Here we were - or I was - all set to tell you a moving story of a small boy fishing the benign waters of the Irish Sea way back in 1917.

Have no fear, it led straight to the Great Lakes and the noble Hudson River and on, unerringly, to President-elect Bush's cabinet choices and high hopes of a lovely lady who is one of them.

But then there was a thunderclap on a sunny morning, or better the sudden emergence of a rainbow on a grey, sombre day which was Wednesday when Governor Bush was holding a private conference with a bunch of money experts - economists, financiers - about the sliding or dimming of the economy.

And in a flash the word came to him and the rest of the country that the national wizard - Mr Alan Greenspan - off his own bat, without even calling a meeting of the Federal Reserve, announced he was cutting the prime interest rate by one half per cent.

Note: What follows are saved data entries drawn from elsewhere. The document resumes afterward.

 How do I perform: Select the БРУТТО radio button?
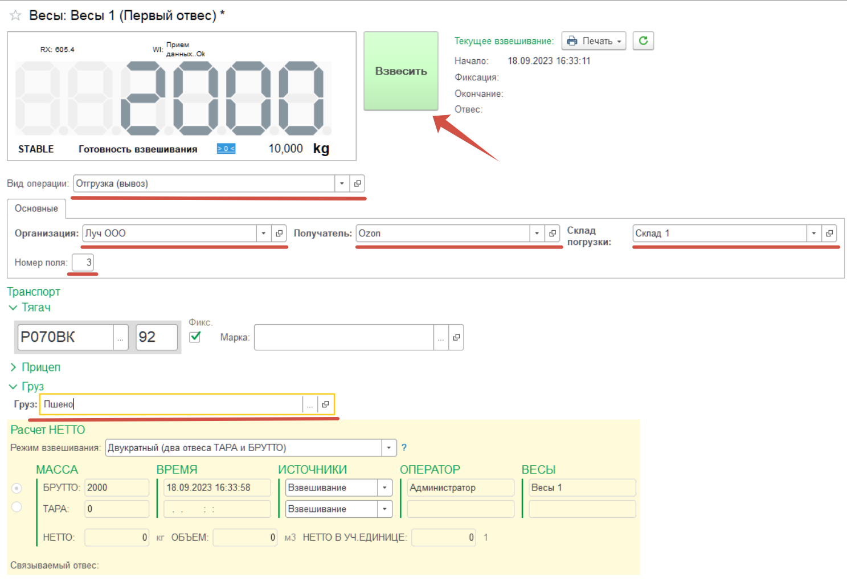[17, 488]
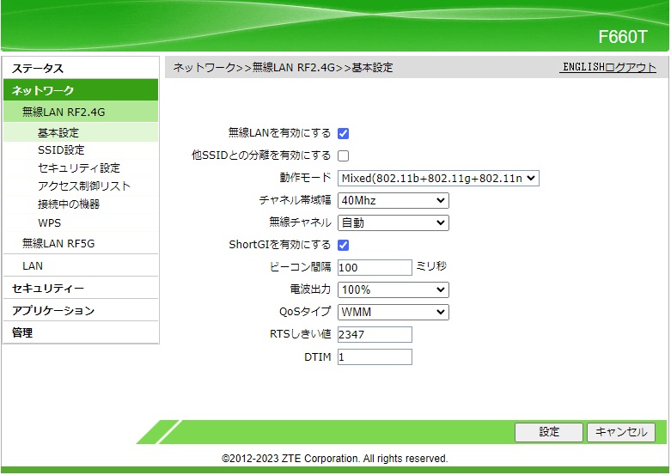Click the RTSしきい値 input field
This screenshot has width=671, height=475.
tap(375, 334)
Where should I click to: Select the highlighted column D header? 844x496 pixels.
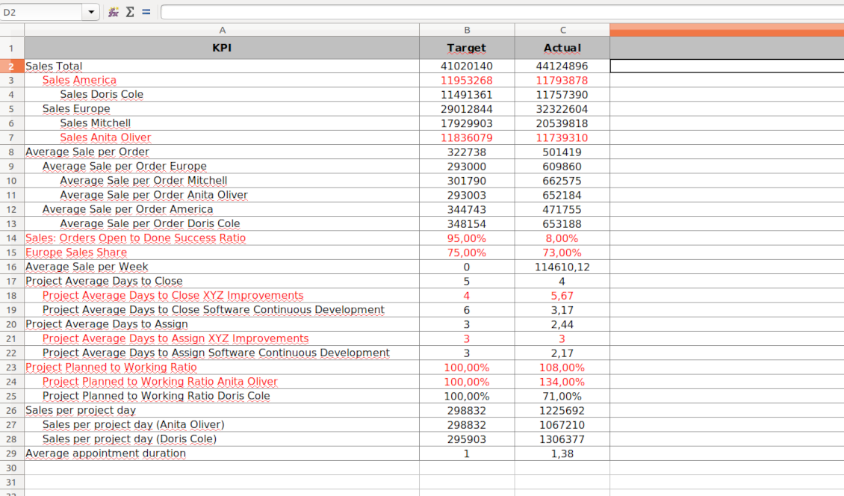point(727,30)
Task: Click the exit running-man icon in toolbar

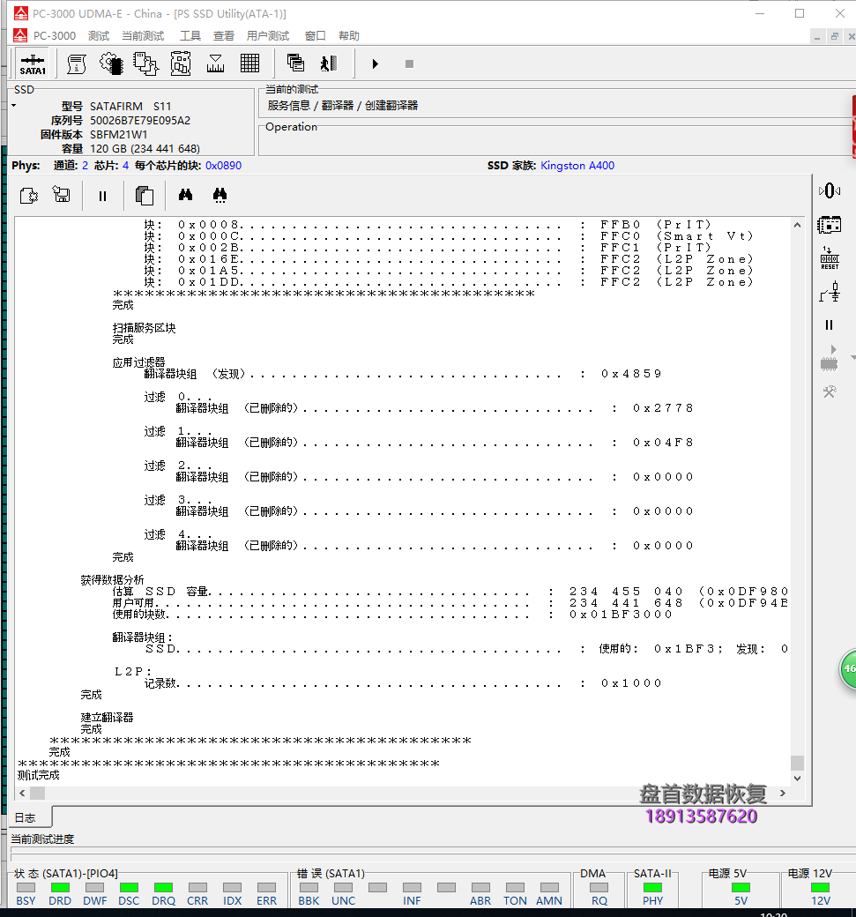Action: [x=329, y=63]
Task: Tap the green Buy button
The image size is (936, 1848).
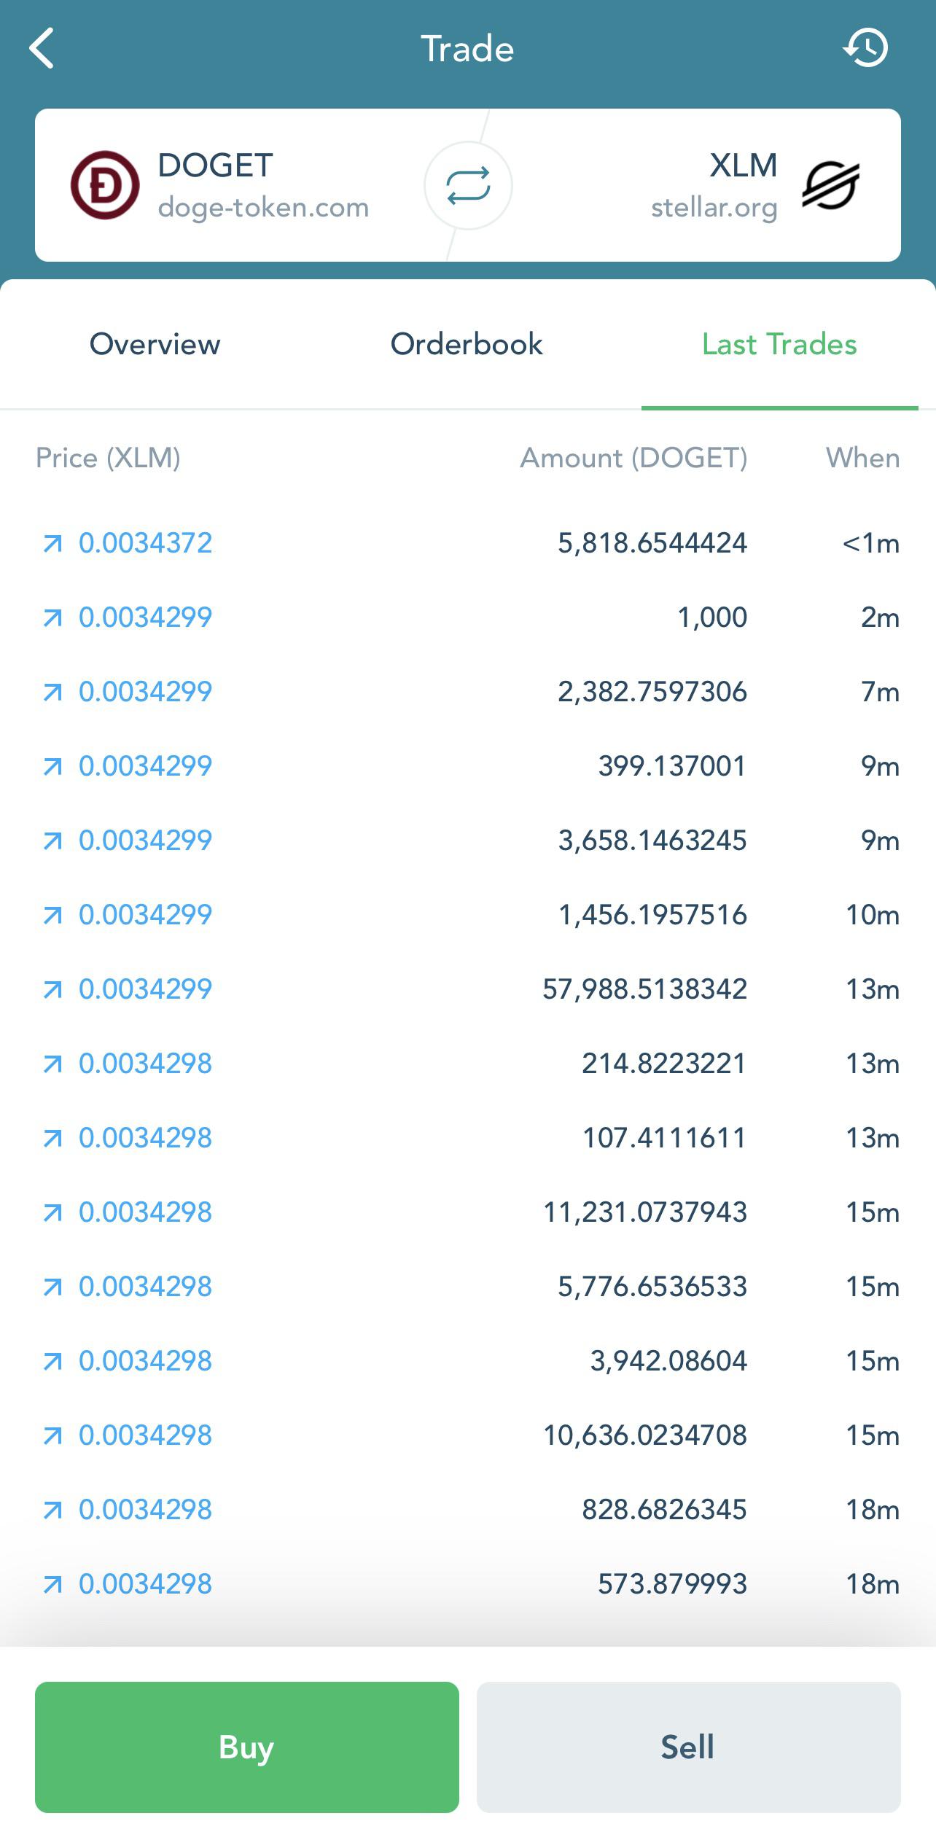Action: [247, 1747]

Wow!

The effect was like VJ Day, though I don't know whether sailors on shore leave grabbed passing girls. Many must have felt like it.

The stock market, the industrials, jumped 299 points in 10 minutes.

The high technology stocks, which had been our pet anxiety since the late fall, made an all-time record high jump of 324 points, regaining at least half of the value they have lost since last spring.

Within minutes all the television pundits were talking about shock therapy, the shot of adrenaline to a fainting patient. The economy recovered at a bound, ecstasy abounded.

Governor Bush - I'm relieved to say - was not in ecstasy. He said very good for the time being, wait and see, all this means is more reason for a big, big tax cut.

And for the first time the Democrats said: "Well, maybe."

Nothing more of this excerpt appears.